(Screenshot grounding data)
* * *

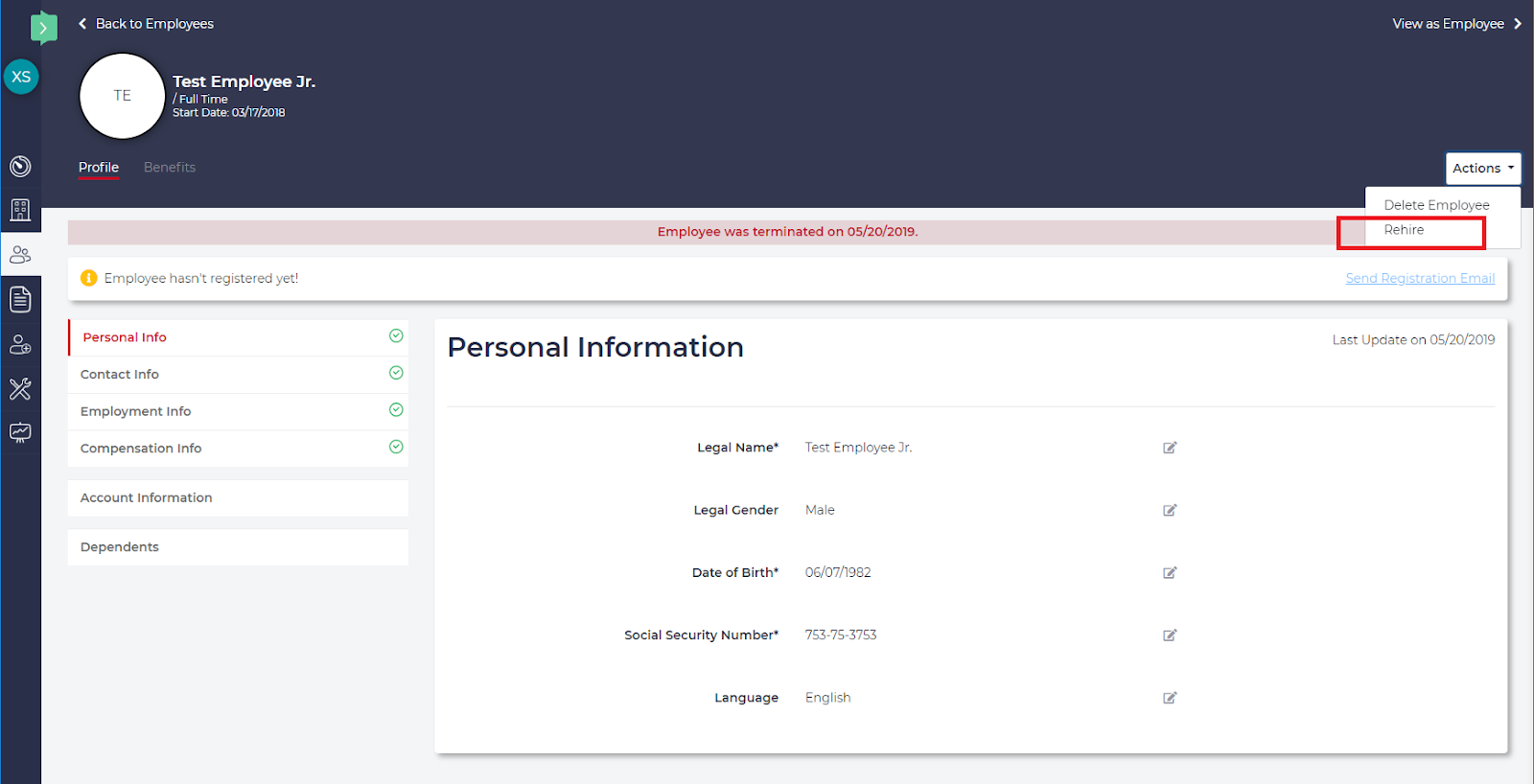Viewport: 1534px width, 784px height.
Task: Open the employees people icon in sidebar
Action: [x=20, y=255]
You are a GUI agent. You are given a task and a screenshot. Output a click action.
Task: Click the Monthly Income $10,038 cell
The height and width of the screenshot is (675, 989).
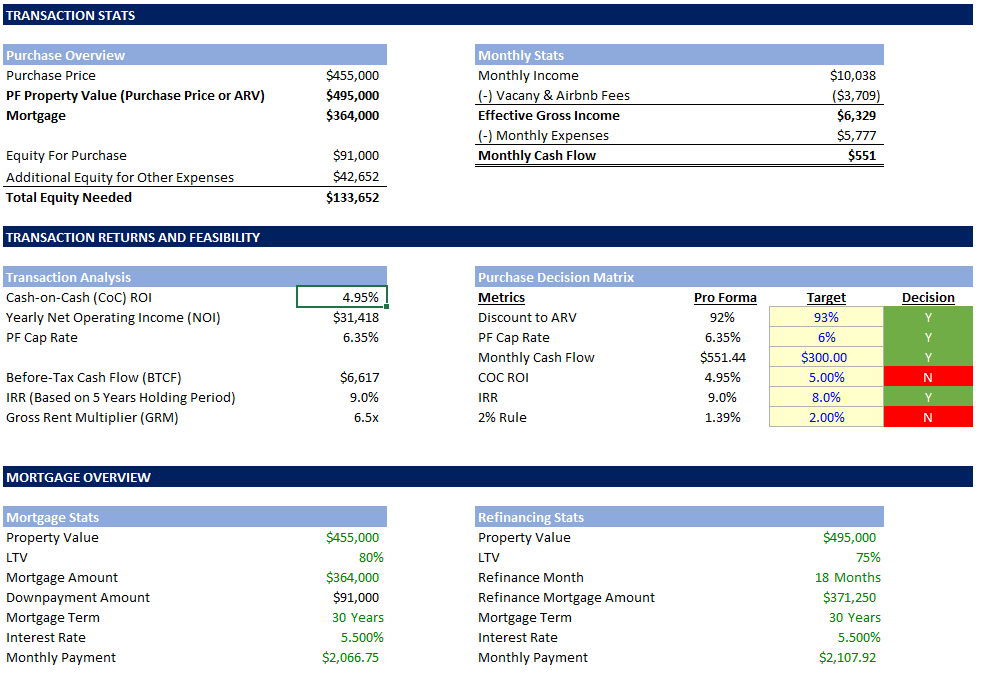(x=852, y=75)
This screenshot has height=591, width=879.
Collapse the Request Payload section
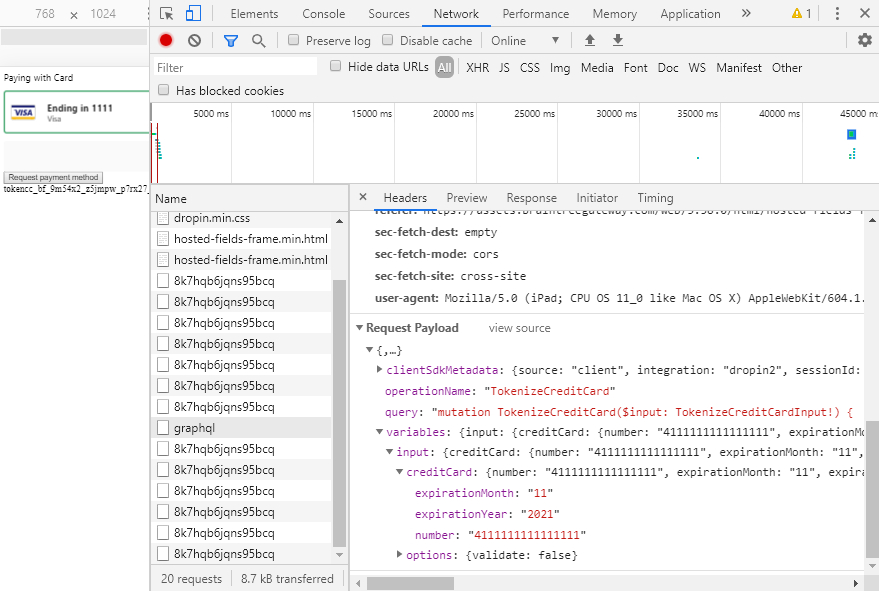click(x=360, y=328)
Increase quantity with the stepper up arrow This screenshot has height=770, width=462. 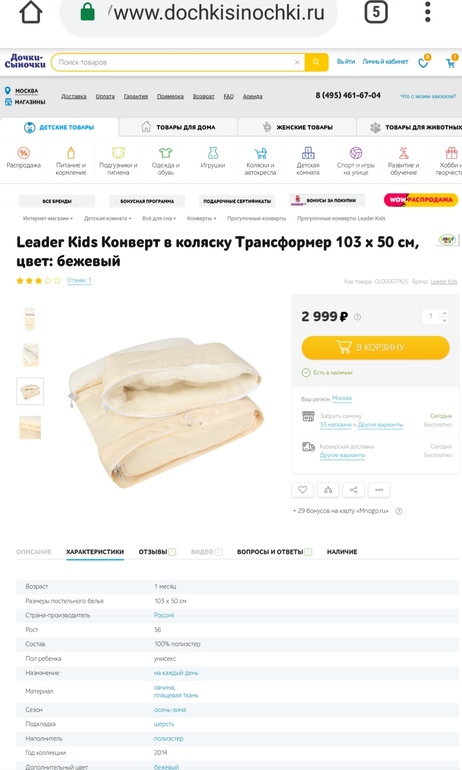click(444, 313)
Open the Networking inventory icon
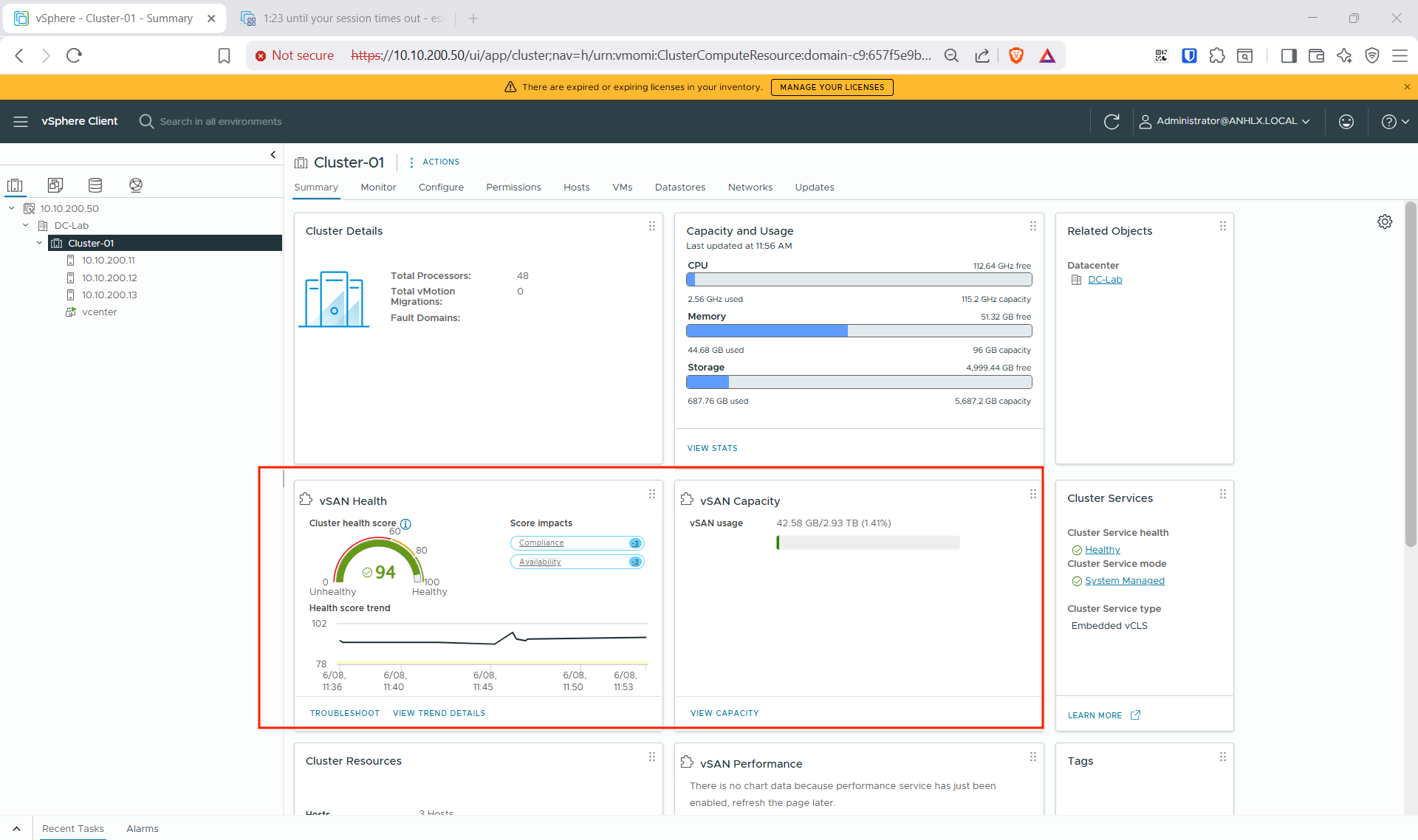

* * *

**Work request**
Give again, exactly as written above, each line from the one that has "You are a GUI" to the one that has "This screenshot has height=591, width=879.", both included; omit the pictures.

**Written answer**
You are a GUI agent. You are given a task and a screenshot. Output a click action.
Task: Click the Monthly Income $10,038 cell
The height and width of the screenshot is (675, 989).
(x=852, y=75)
This screenshot has height=591, width=879.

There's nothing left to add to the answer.